** DATA EXTRACT **
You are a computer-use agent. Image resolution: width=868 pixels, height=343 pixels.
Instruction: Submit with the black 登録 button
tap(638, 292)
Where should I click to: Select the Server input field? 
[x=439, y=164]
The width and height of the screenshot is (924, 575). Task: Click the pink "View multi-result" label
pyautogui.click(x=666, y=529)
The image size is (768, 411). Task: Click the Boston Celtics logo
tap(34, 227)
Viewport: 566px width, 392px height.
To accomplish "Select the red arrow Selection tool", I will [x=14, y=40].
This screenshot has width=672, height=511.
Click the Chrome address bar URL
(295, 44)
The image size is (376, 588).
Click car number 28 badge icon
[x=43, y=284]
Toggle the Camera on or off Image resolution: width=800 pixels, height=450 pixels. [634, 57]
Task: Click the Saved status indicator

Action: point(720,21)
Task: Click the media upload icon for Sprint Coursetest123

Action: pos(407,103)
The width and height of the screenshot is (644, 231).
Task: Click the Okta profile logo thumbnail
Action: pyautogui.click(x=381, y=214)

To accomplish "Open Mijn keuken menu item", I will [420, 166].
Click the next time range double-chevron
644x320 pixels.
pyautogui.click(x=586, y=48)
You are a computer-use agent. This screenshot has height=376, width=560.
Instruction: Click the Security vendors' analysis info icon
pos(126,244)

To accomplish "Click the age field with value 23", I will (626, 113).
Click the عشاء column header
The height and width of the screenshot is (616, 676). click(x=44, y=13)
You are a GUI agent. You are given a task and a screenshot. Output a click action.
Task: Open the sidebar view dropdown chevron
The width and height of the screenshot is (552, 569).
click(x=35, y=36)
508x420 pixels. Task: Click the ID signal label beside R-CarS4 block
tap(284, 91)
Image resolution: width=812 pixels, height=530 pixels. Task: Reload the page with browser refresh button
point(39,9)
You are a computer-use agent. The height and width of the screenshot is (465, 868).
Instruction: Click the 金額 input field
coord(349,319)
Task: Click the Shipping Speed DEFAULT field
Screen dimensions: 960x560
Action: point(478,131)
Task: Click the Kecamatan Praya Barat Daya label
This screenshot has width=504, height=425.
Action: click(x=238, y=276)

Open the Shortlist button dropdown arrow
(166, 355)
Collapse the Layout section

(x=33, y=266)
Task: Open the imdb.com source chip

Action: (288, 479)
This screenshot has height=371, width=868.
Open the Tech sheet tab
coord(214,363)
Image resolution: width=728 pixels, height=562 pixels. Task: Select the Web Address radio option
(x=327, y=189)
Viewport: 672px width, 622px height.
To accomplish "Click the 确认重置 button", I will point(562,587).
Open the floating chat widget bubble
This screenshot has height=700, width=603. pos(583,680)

** PROMPT **
In the records above, locate the line that contains "You are a GUI". Repeat it and every line after it, exactly, and nothing else.

** WRITTEN SOLUTION **
You are a GUI agent. You are given a task and a screenshot. Output a click action.
Task: Open the sidebar view dropdown chevron
The width and height of the screenshot is (552, 569).
click(x=35, y=36)
508x420 pixels. Task: Click the ID signal label beside R-CarS4 block
tap(284, 91)
Image resolution: width=812 pixels, height=530 pixels. Task: Reload the page with browser refresh button
point(39,9)
You are a computer-use agent. The height and width of the screenshot is (465, 868).
Instruction: Click the 金額 input field
coord(349,319)
Task: Click the Shipping Speed DEFAULT field
Screen dimensions: 960x560
Action: point(478,131)
Task: Click the Kecamatan Praya Barat Daya label
This screenshot has width=504, height=425.
Action: click(x=238, y=276)

Open the Shortlist button dropdown arrow
(166, 355)
Collapse the Layout section

(x=33, y=266)
Task: Open the imdb.com source chip

Action: (288, 479)
This screenshot has height=371, width=868.
Open the Tech sheet tab
coord(214,363)
Image resolution: width=728 pixels, height=562 pixels. Task: Select the Web Address radio option
(x=327, y=189)
Viewport: 672px width, 622px height.
To accomplish "Click the 确认重置 button", I will point(562,587).
Open the floating chat widget bubble
This screenshot has height=700, width=603. pos(583,680)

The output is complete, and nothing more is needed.